In 2003, Ward was awarded the position of Répétiteur Fellow at Scottish Opera and the RSAMD, Glasgow, working with Sir Richard Armstrong, Richard Farnes, and Timothy Dean.

In 2004, Ward spent a period working at the Internationales Opernstudio at Zürich Opera.

Christopher Ward moved to Germany in 2005 to work as Kapellmeister at Staatstheater Kassel.
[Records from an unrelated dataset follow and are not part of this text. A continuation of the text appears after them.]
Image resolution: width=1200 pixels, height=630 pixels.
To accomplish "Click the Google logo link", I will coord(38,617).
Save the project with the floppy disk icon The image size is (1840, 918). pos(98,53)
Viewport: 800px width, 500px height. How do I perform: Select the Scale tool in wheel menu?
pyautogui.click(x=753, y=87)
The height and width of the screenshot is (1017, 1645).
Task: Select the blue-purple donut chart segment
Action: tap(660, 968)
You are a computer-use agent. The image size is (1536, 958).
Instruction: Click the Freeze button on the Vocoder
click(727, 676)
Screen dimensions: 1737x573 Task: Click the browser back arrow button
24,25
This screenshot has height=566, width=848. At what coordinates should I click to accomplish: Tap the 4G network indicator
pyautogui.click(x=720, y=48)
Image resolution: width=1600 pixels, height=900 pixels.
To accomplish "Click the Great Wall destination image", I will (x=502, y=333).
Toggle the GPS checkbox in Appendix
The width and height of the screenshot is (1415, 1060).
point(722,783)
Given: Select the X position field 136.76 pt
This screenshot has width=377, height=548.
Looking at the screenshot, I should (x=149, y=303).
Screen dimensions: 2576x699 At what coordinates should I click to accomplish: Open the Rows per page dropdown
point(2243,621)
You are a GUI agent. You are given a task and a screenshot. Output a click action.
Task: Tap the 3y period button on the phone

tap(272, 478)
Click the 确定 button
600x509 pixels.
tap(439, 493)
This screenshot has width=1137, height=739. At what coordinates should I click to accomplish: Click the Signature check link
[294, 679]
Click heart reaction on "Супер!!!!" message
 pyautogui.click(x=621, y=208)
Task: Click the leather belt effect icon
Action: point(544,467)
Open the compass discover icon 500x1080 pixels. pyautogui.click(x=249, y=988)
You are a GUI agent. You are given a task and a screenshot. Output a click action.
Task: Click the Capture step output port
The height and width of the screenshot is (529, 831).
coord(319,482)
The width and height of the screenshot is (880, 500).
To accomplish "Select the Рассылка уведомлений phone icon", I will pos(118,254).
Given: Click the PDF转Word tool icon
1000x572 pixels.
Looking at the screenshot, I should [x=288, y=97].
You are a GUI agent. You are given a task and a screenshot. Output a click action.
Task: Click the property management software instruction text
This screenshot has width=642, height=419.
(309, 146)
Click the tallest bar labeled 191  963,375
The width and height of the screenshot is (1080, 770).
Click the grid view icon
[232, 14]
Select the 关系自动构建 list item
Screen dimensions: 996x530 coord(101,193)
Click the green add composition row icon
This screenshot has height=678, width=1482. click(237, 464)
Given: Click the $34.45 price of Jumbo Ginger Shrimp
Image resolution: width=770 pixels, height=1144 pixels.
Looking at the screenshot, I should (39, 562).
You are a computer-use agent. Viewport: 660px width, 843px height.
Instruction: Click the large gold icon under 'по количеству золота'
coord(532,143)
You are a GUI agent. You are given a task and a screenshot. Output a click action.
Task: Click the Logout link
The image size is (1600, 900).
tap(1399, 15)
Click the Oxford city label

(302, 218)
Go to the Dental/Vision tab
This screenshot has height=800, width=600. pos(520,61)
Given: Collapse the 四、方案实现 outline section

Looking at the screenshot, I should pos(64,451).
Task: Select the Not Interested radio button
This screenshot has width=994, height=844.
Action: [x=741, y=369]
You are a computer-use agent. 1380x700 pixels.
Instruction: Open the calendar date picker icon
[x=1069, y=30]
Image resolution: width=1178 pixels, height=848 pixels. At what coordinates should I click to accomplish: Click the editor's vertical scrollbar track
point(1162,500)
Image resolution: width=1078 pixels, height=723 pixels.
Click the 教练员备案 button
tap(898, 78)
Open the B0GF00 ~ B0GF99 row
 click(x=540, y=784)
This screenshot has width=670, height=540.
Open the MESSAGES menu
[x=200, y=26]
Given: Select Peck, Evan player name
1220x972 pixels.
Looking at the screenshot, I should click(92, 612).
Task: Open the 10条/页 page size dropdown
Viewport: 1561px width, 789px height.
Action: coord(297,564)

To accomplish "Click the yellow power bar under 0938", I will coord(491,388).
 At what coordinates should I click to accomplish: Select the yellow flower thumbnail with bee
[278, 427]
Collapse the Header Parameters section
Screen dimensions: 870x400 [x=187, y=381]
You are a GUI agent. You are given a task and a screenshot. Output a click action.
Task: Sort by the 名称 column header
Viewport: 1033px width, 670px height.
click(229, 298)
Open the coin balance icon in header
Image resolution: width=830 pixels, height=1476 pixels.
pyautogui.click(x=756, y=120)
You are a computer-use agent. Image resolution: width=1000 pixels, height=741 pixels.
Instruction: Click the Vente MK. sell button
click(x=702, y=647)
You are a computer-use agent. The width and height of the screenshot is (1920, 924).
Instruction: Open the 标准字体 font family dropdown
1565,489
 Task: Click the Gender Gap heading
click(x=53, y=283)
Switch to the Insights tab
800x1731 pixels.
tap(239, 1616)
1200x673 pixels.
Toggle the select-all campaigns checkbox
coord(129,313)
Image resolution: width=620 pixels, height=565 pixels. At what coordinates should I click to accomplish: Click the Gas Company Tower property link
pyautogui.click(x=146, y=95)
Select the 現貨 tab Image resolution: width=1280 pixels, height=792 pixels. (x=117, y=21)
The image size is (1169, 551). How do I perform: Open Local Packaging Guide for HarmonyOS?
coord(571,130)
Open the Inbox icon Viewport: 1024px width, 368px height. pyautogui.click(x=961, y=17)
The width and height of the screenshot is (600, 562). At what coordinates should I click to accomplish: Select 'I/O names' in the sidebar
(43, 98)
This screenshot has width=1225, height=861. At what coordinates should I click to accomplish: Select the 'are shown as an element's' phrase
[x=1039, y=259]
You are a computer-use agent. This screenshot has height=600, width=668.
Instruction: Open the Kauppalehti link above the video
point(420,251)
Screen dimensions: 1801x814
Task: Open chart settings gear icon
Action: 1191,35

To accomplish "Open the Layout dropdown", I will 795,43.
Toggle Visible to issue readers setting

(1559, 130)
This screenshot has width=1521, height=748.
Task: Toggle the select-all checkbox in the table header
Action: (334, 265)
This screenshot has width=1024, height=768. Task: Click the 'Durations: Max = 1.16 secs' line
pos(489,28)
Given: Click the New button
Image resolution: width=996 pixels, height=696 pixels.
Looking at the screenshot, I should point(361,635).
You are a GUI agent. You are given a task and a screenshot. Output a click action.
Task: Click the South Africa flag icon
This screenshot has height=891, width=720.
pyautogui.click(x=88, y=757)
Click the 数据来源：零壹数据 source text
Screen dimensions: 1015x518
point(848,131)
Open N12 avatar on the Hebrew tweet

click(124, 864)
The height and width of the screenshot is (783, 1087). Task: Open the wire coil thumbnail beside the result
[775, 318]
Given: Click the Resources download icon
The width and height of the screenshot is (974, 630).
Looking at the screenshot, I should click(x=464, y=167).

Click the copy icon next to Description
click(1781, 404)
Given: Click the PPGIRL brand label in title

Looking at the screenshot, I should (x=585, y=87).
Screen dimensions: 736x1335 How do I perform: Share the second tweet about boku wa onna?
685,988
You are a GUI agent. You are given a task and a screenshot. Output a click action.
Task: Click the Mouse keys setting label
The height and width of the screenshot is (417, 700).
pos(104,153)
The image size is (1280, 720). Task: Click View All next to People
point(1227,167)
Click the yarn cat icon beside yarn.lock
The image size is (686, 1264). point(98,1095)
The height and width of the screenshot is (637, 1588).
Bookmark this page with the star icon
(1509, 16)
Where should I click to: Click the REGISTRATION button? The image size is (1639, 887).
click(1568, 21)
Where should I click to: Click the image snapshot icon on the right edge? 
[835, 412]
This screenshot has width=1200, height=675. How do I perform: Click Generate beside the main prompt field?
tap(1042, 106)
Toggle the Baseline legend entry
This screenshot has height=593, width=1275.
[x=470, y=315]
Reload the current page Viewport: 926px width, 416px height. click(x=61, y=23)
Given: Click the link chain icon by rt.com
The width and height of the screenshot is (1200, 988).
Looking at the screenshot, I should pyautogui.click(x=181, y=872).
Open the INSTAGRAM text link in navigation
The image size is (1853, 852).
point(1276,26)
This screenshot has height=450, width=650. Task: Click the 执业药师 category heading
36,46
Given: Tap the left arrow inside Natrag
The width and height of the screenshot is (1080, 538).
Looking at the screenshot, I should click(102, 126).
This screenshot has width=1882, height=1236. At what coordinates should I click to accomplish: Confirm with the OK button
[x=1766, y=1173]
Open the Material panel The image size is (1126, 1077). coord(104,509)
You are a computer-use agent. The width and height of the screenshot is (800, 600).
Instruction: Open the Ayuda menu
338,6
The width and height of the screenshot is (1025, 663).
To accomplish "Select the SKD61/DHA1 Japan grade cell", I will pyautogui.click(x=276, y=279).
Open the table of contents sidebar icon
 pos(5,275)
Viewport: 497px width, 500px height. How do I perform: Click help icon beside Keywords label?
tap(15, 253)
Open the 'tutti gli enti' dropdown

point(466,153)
Working as music staff on a range of repertoire, he led productions of Donizetti's L'Elisir d'Amore, Porpora's Il Gedeone, Loewe's My Fair Lady, Weill's Die Sieben Todsünden, Ullmann's Der Kaiser von Atlantis, Krenek's Das Geheime Königreich, the world premiere of Beaudoin's Himmelfahrt, Rotkäppchen, Lauf! (Müller-Wieland's Rotkäppchens Schlaflied, Schmitt's Im Korb, Kühnl's In Rotkäppchens Bett, Seither's Der helle Rand von Furcht und Erwachen), Gershwin's Blue Monday, Bernstein's Trouble in Tahiti, Martinu's Hlas Lesa and Streul's Spuk im Händelhaus, and conducted performances of Verdi's Simon Boccanegra, Mozart's Le Nozze di Figaro, Humperdinck's Hänsel und Gretel, Offenbach's Les Contes d'Hoffmann, Händel's Hercules, Lehár's Der Graf von Luxemburg, Suppé's Banditenstreiche and Porter's Anything Goes. During this time, he has also conducted the Staatsorchester Kassel in a range of concerts as well as directing the theatre's annual youth orchestra project (TJO).

In 2006, Ward assisted Sir Simon Rattle and the Berlin Philharmonic in a production of Wagner's Das Rheingold at the Aix-en-Provence Music Festival. He continued this association in Berlin and Salzburg (Easter Festival 2007).

From 2009 to 2013, Christopher Ward was Kapellmeister and Assistant to Kent Nagano at the Bayerische Staatsoper. He led new productions of Rossini's La Cenerentola, Haydn's La fedeltá premiata and Janacek's The Cunning Little Vixen, and world premieres of Eötvös' Die Tragödie des Teufels, Ronchetti's Narrenschiffe and Srnka's Make No Noise (opening the International Munich Summer Opera Festival with Ensemble Modern). Moreover, he conducted concerts with the Bayerische Staatsorchester, the Opera Studios of Munich and La Scala Milan, Orchesterakademie and Jungen Münchner Philharmonie.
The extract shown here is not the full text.